◆ **Exercise**: Show every line of the records below that contains the word "beside".

◆ **Provided material**:

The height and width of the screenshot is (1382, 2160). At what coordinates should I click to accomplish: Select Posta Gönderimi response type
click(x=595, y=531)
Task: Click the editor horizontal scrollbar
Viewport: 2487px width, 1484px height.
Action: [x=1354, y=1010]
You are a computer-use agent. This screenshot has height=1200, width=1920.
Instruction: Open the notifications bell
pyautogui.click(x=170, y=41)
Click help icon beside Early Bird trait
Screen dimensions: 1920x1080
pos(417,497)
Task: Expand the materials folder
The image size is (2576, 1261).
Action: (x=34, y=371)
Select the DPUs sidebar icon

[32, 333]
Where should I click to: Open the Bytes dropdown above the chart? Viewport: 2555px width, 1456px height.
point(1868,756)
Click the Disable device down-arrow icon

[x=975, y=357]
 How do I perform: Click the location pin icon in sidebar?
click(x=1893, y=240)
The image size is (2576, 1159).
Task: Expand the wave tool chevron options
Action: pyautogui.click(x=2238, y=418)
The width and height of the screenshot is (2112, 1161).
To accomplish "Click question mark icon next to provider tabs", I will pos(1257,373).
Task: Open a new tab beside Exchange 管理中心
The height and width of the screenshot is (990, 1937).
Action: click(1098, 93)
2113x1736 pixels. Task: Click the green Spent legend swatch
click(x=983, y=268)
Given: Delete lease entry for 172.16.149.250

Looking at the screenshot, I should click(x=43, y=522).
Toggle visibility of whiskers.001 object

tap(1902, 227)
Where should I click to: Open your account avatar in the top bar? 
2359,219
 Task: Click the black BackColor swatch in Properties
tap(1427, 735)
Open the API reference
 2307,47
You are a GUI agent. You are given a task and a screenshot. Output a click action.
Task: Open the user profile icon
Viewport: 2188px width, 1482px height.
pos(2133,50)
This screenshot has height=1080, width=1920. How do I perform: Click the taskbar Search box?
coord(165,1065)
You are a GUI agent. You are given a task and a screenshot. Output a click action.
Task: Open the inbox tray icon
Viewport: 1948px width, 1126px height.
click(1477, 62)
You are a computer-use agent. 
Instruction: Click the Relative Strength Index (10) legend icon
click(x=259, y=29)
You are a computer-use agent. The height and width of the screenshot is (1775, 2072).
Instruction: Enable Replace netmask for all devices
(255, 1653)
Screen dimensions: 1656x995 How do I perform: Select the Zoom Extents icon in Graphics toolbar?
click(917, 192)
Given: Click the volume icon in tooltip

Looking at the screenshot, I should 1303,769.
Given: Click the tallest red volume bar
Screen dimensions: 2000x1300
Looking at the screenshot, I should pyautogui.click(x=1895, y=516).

◆ **Result for this task**:
Click help icon beside Early Bird trait
Task: Open a new tab beside Exchange 管理中心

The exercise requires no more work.